March 8 is National Kidney Day

As National Kidney Day is recognized on March 8, HudsonAlpha Institute for Biotechnology scientists announce a discovery about how a genetic change, or variant, in a single DNA building block encompassing the SHROOM3 gene is connected to chronic kidney disease, affecting how the gene is regulated in the kidney. They also identified a rare genetic alteration in the SHROOM3 gene that changes how the protein functions in the kidney. Their discoveries were published online February 23 in the Journal of the American Society of Nephrology.

The project described in the paper examined genetic variants that had been identified by comparing the DNA sequences of a variety of individuals to identify variants associated with kidney traits. However, while the observation of a potential connection between a gene and a specific trait is useful, it does not confirm that the gene actually causes kidney impairement.

“Sequencing has identified many variants that contribute to disease, but few are understood mechanistically, especially for kidney disease,” said Jeremy Prokop, PhD, the lead author for the paper and a former senior scientist at HudsonAlpha. “This paper is one of the first to show the biological pathway for how a variant in a gene that is known to be related to chronic kidney disease results in the condition through protein regulation in a specific kidney cell type.”

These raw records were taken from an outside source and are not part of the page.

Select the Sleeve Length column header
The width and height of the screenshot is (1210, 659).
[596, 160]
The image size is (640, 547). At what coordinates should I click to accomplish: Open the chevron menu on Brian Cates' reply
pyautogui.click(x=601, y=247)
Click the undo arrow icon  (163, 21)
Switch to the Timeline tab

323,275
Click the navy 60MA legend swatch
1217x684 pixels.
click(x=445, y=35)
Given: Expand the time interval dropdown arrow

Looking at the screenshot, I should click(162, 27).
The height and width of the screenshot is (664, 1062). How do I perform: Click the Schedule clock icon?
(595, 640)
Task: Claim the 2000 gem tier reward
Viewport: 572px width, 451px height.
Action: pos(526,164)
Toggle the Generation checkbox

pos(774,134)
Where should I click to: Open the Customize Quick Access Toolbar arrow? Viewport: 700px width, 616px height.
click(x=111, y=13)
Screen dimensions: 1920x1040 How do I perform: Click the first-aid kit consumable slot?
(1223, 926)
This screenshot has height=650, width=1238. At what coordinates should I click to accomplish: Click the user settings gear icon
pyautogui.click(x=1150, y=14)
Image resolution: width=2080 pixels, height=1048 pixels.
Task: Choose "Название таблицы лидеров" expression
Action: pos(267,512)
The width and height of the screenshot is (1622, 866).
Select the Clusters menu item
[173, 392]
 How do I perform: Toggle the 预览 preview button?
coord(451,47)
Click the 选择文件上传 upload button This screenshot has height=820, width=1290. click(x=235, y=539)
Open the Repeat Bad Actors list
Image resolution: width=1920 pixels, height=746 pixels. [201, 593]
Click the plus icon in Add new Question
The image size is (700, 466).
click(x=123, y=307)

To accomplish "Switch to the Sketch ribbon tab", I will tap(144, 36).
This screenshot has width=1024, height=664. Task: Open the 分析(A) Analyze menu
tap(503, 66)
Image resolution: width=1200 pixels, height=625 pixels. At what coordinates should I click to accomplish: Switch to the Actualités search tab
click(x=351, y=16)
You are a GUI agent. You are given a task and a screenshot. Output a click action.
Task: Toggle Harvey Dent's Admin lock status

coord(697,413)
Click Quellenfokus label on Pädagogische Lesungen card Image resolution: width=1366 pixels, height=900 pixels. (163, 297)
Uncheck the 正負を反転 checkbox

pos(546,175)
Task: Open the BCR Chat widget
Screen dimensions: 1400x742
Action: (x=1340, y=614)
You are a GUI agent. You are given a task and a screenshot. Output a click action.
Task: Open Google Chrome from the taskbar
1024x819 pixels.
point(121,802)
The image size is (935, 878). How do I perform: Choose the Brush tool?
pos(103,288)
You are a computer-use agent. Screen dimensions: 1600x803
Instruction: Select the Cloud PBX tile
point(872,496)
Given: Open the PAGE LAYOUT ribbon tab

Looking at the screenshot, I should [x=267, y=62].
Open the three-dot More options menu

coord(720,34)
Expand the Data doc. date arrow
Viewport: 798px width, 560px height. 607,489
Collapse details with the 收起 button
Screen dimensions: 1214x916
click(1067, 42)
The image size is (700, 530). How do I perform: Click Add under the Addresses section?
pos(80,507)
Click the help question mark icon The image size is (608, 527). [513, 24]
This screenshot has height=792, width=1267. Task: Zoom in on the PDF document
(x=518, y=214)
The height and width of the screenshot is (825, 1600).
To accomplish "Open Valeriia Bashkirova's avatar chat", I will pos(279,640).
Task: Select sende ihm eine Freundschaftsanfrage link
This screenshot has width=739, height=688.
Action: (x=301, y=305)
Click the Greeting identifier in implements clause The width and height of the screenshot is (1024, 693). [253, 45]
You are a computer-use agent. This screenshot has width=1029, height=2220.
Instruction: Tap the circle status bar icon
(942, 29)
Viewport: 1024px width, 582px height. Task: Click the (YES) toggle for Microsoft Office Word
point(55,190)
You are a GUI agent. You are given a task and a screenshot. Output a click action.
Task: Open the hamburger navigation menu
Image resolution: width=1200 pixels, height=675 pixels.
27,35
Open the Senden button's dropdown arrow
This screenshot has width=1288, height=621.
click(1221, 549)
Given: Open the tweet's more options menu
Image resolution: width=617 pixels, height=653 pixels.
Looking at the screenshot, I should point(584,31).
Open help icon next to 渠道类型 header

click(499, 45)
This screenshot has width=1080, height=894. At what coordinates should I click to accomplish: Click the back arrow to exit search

Chronic kidney disease is a condition characterized by a gradual loss of kidney function over time. Understanding the disease at a genetic level could help researchers and physicians develop customized treatment strategies for individuals suffering from chronic kidney disease and also increase detection of disease before progressing into end stage renal disease. This personalized medicine approach could improve the lives of the more than 30 million American adults who have been diagnosed with chronic kidney disease.

“The results of the study demonstrate the importance of studying the function of gene variants after they are identified by sequencing studies as potential contributors to a disease,” said Jozef Lazar, MD, PhD, the senior author on the paper and a research faculty investigator at HudsonAlpha. “This knowledge will be useful in understanding development and progression of kidney diseases.”